# Forum Home Renovation Demolition  Acrow Props + Knocking out a structural wall

## deltoid

I'm knocking out a structural wall under my house and wondering about the placement of acrow props. (I will be getting a restumping company in to install stumps in place of the wall however they suggested I remove the wall myself and save some money). 
In the attached image the red dots/lines indicate where the new stumps will go. I know the image looks a bit wonky but that is because I merged 2 photos together.  
The blue dots indicate where I plan on using the Acrow Props. The blue cross is where I plan on putting an Acrow prop once I have removed that section of the wall (if I can physically put the prop there as I may not be able to get a level base for it). 
My questions are:
1) Are the positions I suggested for the props correct or overkill? 
2) How do I use the props (I know they extend and lock in place but I mean should I be putting a solid piece of timber under them to disperse the weight? Should they be secured to the beams I am supporting somehow?)
3) Do you have any other advice for me?

----------


## Haveago1

When you say its a structural wall, is that because it is supporting the beams under which you are placing the acrow props or is there load on the masonary wall between where the props are intended to go?  
If there is a load on the wall between the props, how is that to be supported as I cannot see you have provided for that.....the only load being supported by the props is that currently being carried by the two beams, nothing else.

----------


## kombiman

Hey Deltoid, 
It looks like the block pillar on the left is holding that bearer and the wall is following it along the wall. 
Dependant on how the joins on the bearers coming in from the foreground in the photos I would put one prop just to the side of the block pillar, knock it out and work along and put one on the other side. Then keep  knocking out until the next one coming in from foreground and repeat.  4 props.  Leaves room to put the stump in as how you have it the props are where the stumps are. 
Out of interest how much for the two stumps? 
kombiman  :2thumbsup:  
check out the pics to know what I mean  http://www.renovateforum.com/showthread.php?t=73559

----------


## Bloss

I am a little confused. Why wouldn't you simply place new posts (steel or timber) with suitable bracket at the top and flange at the bottom, fix it to the beams with at east two M10 through bolts at the top and into the concrete using say 4 x 10 x 100mm ankascrews for each post into the slab? Hard to tell from a single picture and you should not simply take my suggestion without a professional onsite inspection, but it seem unnecessary to do a two stage process when one should do it.
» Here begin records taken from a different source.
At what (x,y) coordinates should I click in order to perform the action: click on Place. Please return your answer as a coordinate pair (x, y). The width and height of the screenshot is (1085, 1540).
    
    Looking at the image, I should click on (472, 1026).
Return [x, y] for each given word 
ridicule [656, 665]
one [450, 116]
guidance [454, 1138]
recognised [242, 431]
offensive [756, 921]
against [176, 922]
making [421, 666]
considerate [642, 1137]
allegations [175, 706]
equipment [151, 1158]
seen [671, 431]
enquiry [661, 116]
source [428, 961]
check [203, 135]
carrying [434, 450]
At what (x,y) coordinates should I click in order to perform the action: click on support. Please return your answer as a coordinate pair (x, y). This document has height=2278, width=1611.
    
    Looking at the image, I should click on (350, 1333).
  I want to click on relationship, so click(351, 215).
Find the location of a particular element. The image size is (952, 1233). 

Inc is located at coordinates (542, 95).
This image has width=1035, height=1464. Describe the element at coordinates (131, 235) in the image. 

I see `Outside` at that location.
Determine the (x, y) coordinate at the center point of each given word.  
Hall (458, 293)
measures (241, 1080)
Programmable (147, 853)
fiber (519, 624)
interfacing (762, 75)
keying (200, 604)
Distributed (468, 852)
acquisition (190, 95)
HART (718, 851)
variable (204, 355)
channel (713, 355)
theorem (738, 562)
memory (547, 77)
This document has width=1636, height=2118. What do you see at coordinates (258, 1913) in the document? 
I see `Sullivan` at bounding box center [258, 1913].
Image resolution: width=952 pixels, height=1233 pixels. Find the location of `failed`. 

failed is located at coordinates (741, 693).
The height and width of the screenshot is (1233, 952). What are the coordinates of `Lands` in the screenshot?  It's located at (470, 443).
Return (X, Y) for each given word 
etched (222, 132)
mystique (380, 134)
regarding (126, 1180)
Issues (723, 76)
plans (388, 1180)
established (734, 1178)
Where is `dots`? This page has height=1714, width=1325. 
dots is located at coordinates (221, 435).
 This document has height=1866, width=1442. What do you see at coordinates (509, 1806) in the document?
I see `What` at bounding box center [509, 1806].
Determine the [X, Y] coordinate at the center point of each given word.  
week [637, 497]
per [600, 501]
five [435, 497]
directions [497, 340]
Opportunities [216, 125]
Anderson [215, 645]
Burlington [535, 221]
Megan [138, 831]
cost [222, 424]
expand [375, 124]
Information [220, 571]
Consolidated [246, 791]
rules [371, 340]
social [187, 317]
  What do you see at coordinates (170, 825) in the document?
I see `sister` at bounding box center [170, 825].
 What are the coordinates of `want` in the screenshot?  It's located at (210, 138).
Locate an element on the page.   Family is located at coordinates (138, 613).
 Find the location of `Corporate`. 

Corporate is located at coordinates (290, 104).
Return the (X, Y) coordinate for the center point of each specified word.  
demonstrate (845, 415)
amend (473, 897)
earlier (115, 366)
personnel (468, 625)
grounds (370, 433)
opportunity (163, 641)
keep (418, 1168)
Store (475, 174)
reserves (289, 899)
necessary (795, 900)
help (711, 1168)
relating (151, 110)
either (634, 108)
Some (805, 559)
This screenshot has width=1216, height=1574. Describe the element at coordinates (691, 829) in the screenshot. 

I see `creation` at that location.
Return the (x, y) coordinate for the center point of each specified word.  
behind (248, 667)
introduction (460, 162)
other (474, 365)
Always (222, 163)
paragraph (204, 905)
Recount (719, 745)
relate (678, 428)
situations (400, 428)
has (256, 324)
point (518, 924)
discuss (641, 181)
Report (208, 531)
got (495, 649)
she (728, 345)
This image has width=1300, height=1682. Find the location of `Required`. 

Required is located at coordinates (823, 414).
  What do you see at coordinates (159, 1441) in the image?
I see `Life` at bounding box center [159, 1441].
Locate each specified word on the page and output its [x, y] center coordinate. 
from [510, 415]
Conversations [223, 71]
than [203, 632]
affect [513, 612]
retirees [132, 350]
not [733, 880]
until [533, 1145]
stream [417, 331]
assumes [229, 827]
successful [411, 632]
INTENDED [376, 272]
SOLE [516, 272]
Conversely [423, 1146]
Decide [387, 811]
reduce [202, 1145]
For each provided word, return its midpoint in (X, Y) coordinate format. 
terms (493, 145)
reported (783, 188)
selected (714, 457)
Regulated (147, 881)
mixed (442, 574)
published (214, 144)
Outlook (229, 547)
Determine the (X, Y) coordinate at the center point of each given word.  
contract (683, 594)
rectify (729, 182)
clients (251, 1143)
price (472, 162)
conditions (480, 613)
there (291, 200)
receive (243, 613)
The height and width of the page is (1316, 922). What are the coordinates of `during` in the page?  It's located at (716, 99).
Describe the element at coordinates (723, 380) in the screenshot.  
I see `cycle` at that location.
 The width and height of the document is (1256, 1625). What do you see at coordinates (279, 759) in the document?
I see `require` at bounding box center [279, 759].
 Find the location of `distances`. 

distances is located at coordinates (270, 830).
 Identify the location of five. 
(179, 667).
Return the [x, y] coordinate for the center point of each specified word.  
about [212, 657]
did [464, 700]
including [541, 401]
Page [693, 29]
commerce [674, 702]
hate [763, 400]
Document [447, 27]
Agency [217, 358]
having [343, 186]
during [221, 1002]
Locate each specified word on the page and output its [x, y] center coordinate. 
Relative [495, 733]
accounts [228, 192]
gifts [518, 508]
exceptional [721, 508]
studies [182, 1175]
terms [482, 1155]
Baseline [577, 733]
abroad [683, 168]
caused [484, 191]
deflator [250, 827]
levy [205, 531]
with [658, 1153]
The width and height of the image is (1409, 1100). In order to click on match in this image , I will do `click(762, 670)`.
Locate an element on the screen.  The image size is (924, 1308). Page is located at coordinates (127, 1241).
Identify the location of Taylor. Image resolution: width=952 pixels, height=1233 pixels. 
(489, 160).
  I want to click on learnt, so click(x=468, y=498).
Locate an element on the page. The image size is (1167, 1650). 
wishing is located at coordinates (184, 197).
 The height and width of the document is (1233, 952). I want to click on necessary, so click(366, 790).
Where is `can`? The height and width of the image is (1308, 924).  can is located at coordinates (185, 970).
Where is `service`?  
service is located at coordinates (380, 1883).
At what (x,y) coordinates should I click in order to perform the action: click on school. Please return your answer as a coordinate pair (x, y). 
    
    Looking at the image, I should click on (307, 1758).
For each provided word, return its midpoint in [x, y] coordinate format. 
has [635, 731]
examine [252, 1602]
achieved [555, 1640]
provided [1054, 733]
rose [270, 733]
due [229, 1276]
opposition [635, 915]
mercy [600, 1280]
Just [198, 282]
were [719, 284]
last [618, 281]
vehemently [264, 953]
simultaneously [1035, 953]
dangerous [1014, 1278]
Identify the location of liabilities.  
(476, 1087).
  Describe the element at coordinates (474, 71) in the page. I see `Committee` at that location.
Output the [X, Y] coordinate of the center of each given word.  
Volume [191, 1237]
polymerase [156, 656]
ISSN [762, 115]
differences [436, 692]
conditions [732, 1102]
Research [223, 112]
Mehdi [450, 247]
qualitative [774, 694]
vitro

Once the two new posts are in place (I wouldn't call them stumps!) then you can remove the wall. 
Another concern I have would be that bearer/beam/ joist that is sitting on top of the wall and how well and in what way it is attached to the ends of the beams you are putting new supports under. You would want to make sure that it cannot drop or move out as you start demolishing the wall - and it could fail catastrophically with dangerous results at worst and costly ones at best (or might be well fixed and not an issue - can't tell from the photo). 
And am I missing something or do the joist meet at a mitre with no support under the joints? If that is so it is bizarre construction. But I have had a long day so maybe I am having an old-timer's moment!

----------


## deltoid

Well I've discussed it with my finacee and we decided to just let the restumpers remove the wall. They are charging $220 to do it so after taking into account the cost of hiring the jacks I'd only be saving around $180 doing it myself however if I screw it up and damage the house I'm not insured. 
kombiman, it is costing me $440 per stump and $220 to knock out the wall. These guys weren't the cheapest to quote me but they were the best when it came to returning phone calls, turning up on time, and keeping me informed. 
 I'm also replacing 2 concrete stumps on the other side of the house that have blown out and replacing 2 wooden stumps with steel posts under the house (currently have half of the plasterboard off in the inside house so thought it was the best time to fix the stumps to minimise damage to the internals).

----------


## Bloss

yep - sounds like the best is to get others to do it. Good luck with it all.

----------


## kombiman

For $220 I would happily pour them a beer after they did it.  :Biggrin:

----------